(Text to read)
FYI: Thomas Barnett's - 'Let There Be Light' was actually written and produced back in 1991. Great track.


December 17, 2017
referencing Trance Atlantic, 2xCD, Comp + Box, tacd1
Not as strong as the purely Euro-centric early compilation but Space Time Continuum & Plastikman I never turn a blind ear too. Wish he was making more music. Not a bad compilation just not as engaging as the early vol 1 & 2 which will always remain in my music library!


August 31, 2008
referencing Trance Atlantic, 2xCD, Comp + Box, tacd1

The first disc has two songs that are stellar. Spacetime continuum displays his typical talents of using soft pings and reverberated pongs to give a holophonic effect. The better composition is Dancing tides. Yennek, aka Kenny Larkin, produces this lush, jazzy breakbeat symphony (with a sax!). It is much better than his Azymuth productions.

(Given information)
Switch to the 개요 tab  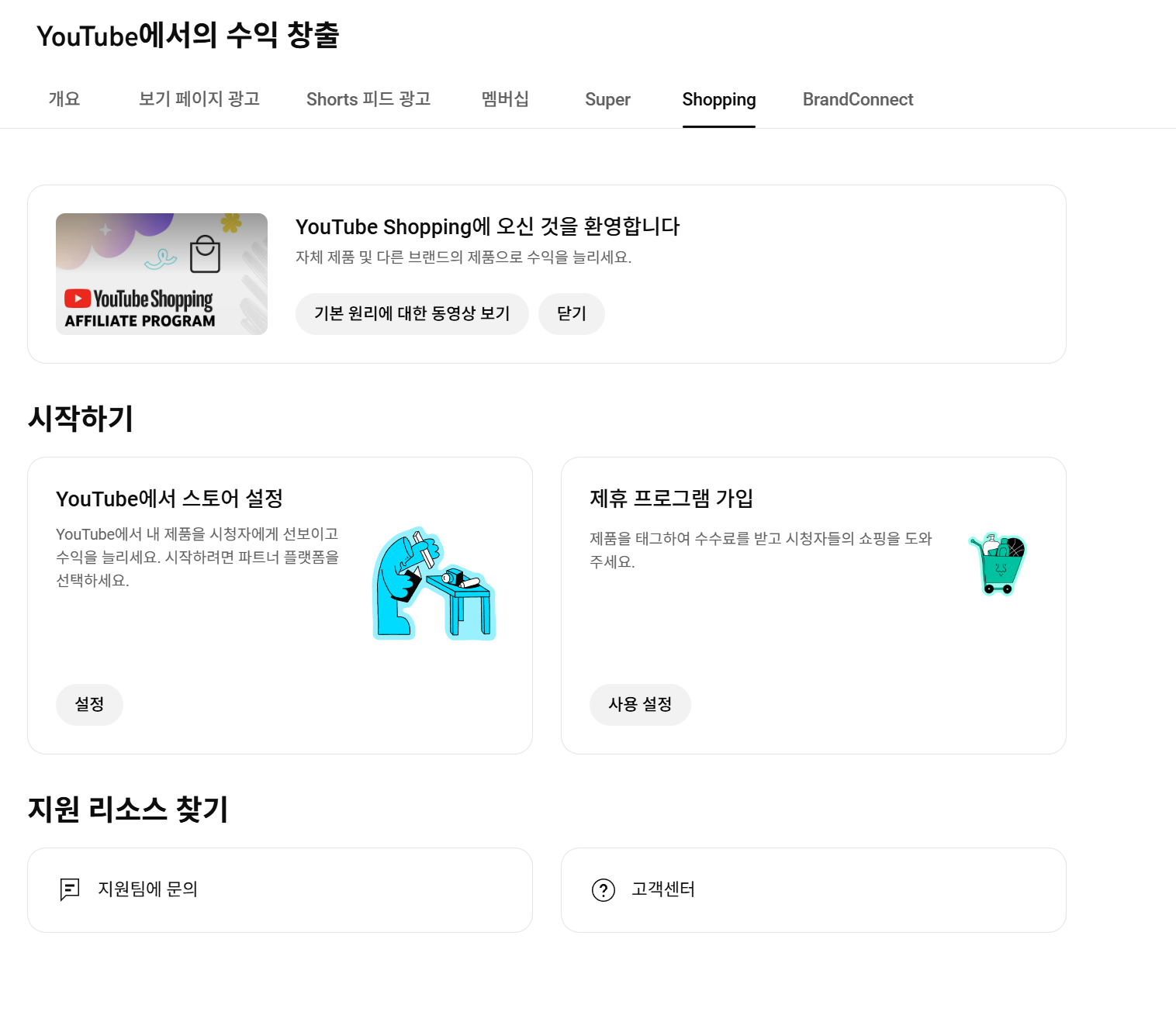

(Problems to work on)
[A] In the Trance Atlantic comments, who is Yennek said to be?
[B] Do these statements agree with the Trance Atlantic comments? Answer yes or no for each, and quote the words from the comments that decide it.
(i) Thomas Barnett's "Let There Be Light" was written and produced in 1991.
(ii) The second disc has two stellar songs.
(iii) Dancing tides includes a saxophone.
[C] Can you retype the stretch of the Trance Atlantic comments from "The first disc" through "his Azymuth productions."?

(The solutions)
[A] Kenny Larkin.

[B]
(i) Yes: "was actually written and produced back in 1991"
(ii) No: "The first disc has two songs that are stellar."
(iii) Yes: "(with a sax!)"

[C]
The first disc has two songs that are stellar. Spacetime continuum displays his typical talents of using soft pings and reverberated pongs to give a holophonic effect. The better composition is Dancing tides. Yennek, aka Kenny Larkin, produces this lush, jazzy breakbeat symphony (with a sax!). It is much better than his Azymuth productions.